Directions: Return the listing from the line with "At what (x,y)" to the line with "The image size", repeating those lines exactly and including both.

Information provided:
# # # # #

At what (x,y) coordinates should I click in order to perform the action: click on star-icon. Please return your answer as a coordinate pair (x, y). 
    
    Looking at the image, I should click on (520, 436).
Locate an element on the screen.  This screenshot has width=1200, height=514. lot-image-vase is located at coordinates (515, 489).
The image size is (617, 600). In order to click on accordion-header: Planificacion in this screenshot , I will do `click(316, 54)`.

# # # # #

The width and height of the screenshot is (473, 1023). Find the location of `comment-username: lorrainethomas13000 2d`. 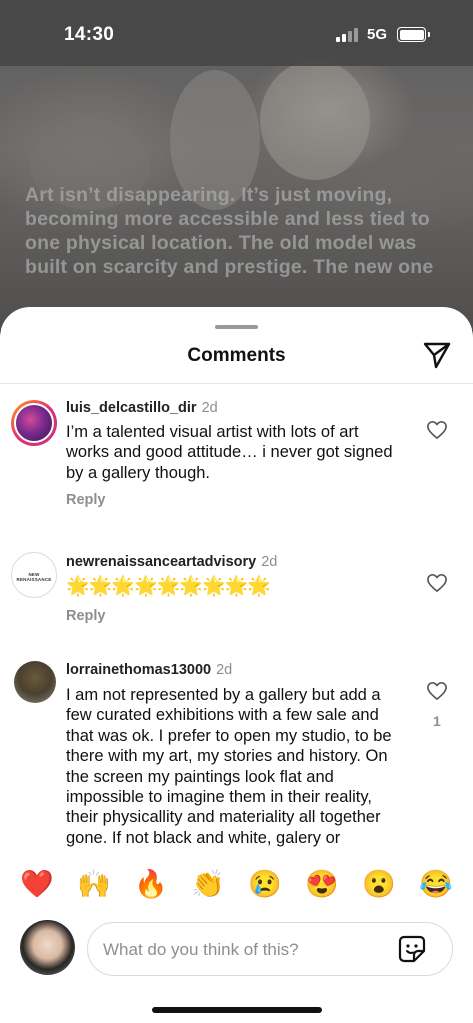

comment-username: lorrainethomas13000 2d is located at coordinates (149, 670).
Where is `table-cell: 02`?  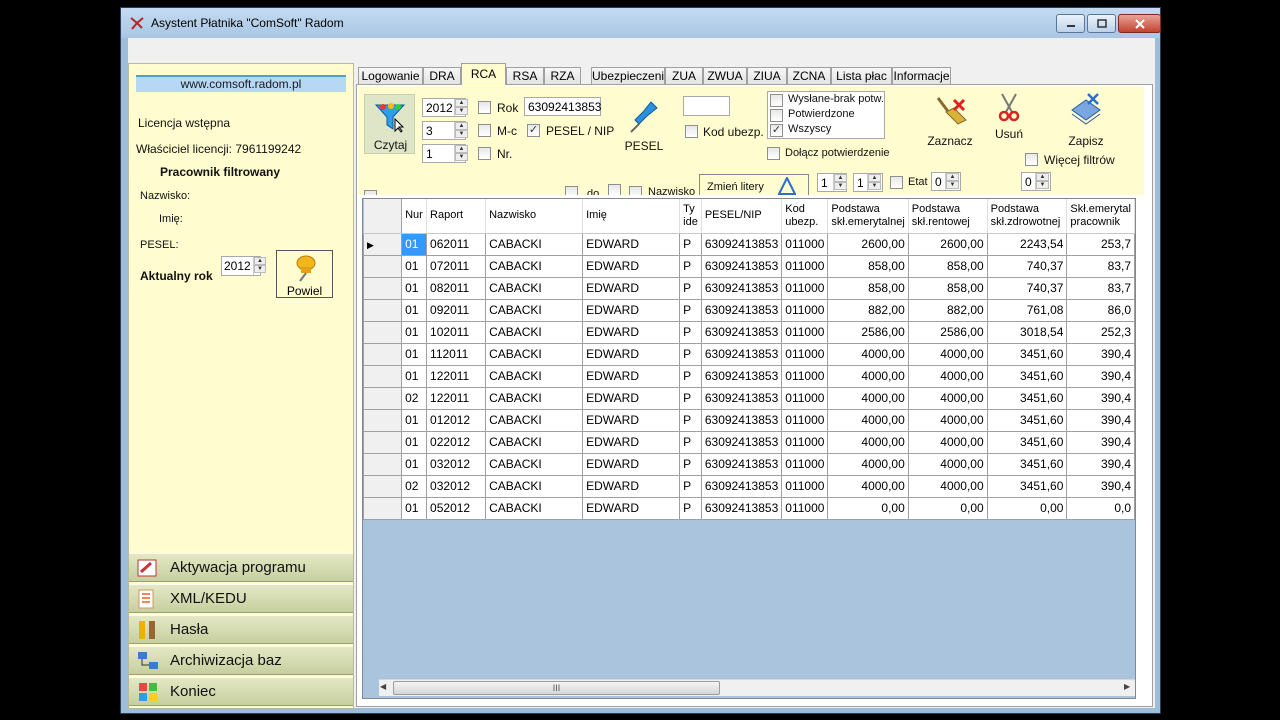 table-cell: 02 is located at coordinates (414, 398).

# # # # #

Solution below:
At what (x,y) coordinates should I click in order to perform the action: click on star-icon. Please return your answer as a coordinate pair (x, y). 
    
    Looking at the image, I should click on (520, 436).
Locate an element on the screen.  This screenshot has width=1200, height=514. lot-image-vase is located at coordinates (515, 489).
The image size is (617, 600). In order to click on accordion-header: Planificacion in this screenshot , I will do `click(316, 54)`.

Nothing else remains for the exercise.